(What needs to be done)
Your answer should consist only of the line with "Task: Click the CollateCreateVariable" and the lines after it, reproduced exactly through the end of the entries below.

===== Excerpted records =====

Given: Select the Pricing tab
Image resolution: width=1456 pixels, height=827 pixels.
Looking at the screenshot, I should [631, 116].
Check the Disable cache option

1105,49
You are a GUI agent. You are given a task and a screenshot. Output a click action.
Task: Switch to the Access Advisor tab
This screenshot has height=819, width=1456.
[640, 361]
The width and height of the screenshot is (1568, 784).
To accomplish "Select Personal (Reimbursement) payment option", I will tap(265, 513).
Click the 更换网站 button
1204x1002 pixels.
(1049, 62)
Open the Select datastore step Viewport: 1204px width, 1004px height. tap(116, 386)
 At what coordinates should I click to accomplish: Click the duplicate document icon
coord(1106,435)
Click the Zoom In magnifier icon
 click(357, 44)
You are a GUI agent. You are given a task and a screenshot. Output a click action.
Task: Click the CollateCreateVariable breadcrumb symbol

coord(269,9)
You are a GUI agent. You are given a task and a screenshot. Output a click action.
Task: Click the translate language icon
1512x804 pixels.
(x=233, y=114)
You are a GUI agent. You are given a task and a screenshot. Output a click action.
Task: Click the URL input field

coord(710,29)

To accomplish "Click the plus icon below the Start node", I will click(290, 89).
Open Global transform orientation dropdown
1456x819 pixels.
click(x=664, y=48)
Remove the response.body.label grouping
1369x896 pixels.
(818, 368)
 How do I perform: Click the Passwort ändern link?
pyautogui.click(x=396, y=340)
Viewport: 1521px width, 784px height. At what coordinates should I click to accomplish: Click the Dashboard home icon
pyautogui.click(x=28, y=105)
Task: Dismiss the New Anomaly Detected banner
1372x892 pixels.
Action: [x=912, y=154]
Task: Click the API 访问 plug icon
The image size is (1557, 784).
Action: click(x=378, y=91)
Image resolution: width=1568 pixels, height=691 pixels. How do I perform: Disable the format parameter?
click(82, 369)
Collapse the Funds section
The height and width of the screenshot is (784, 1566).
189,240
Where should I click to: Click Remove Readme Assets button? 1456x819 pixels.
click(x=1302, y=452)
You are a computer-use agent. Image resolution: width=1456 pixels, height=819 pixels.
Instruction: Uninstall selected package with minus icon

=====

(Reply)
Task: Click the CollateCreateVariable breadcrumb symbol

coord(269,9)
You are a GUI agent. You are given a task and a screenshot. Output a click action.
Task: Click the translate language icon
1512x804 pixels.
(x=233, y=114)
You are a GUI agent. You are given a task and a screenshot. Output a click action.
Task: Click the URL input field

coord(710,29)

To accomplish "Click the plus icon below the Start node", I will click(290, 89).
Open Global transform orientation dropdown
1456x819 pixels.
click(x=664, y=48)
Remove the response.body.label grouping
1369x896 pixels.
(818, 368)
 How do I perform: Click the Passwort ändern link?
pyautogui.click(x=396, y=340)
Viewport: 1521px width, 784px height. At what coordinates should I click to accomplish: Click the Dashboard home icon
pyautogui.click(x=28, y=105)
Task: Dismiss the New Anomaly Detected banner
1372x892 pixels.
Action: [x=912, y=154]
Task: Click the API 访问 plug icon
The image size is (1557, 784).
Action: click(x=378, y=91)
Image resolution: width=1568 pixels, height=691 pixels. How do I perform: Disable the format parameter?
click(82, 369)
Collapse the Funds section
The height and width of the screenshot is (784, 1566).
189,240
Where should I click to: Click Remove Readme Assets button? 1456x819 pixels.
click(x=1302, y=452)
You are a computer-use agent. Image resolution: width=1456 pixels, height=819 pixels.
Instruction: Uninstall selected package with minus icon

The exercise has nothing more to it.